I wasn't questioning your parenting and didn't intend to sound condescending if I came across that way. I'm sure they're fine shots but having to worry about losing a deer because neighbor Brown won't allow you access isn't worth the hassle in my opinion. Good luck.
_Posted via Mobile Device_


----------



## wolverinefan (Aug 13, 2006)

i missed again said:


> if YOU research this site you will fined that a CO explained it very clearly if both owner and hunter can not agree the deer will be left to the coyotes


The quote from the alleged DNR Lt. on this site is his interpretation of the situation. How he personally would handle it. It is not the letter of the law, but his way of keeping everyone happy, or rather both parties upset. 

The CO/LOE only needs probable cause. A blood trail leading to the property is a good example. That probable cause is all that is needed for the CO/LOE to retrieve the animal. The only time a land owner is permitted to keep the animal, is when there is no evidence to prove the animal was shot elsewhere and ran onto the property in question. This is not my opinion, this is the law according to several LOE's and CO's I am personal friends with. 

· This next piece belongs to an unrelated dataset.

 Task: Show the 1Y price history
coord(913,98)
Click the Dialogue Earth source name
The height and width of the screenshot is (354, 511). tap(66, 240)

So either all of the LOE's and CO's I know are wrong and breaking the law everytime they retrieve a deer for a hunter... Or the two internet guys are incorrect. You will believe what you will, Horse/Water/Drink. 



Outdoor Hub mobile, the outdoor information engine


----------



## wolverinefan (Aug 13, 2006)

November Sunrise said:


> I concede. Your expertise in the law is too much for me to reckon with. Clearly if there's one thing you understand when it comes to this topic it's the law.


All I asked of you was to explain the law for me and support your claim. Instead of answering, and supporting your claim that a land owner "does not have to allow the LOE to retrieve the deer", you instead choose to respond like Barbara Walters on the View.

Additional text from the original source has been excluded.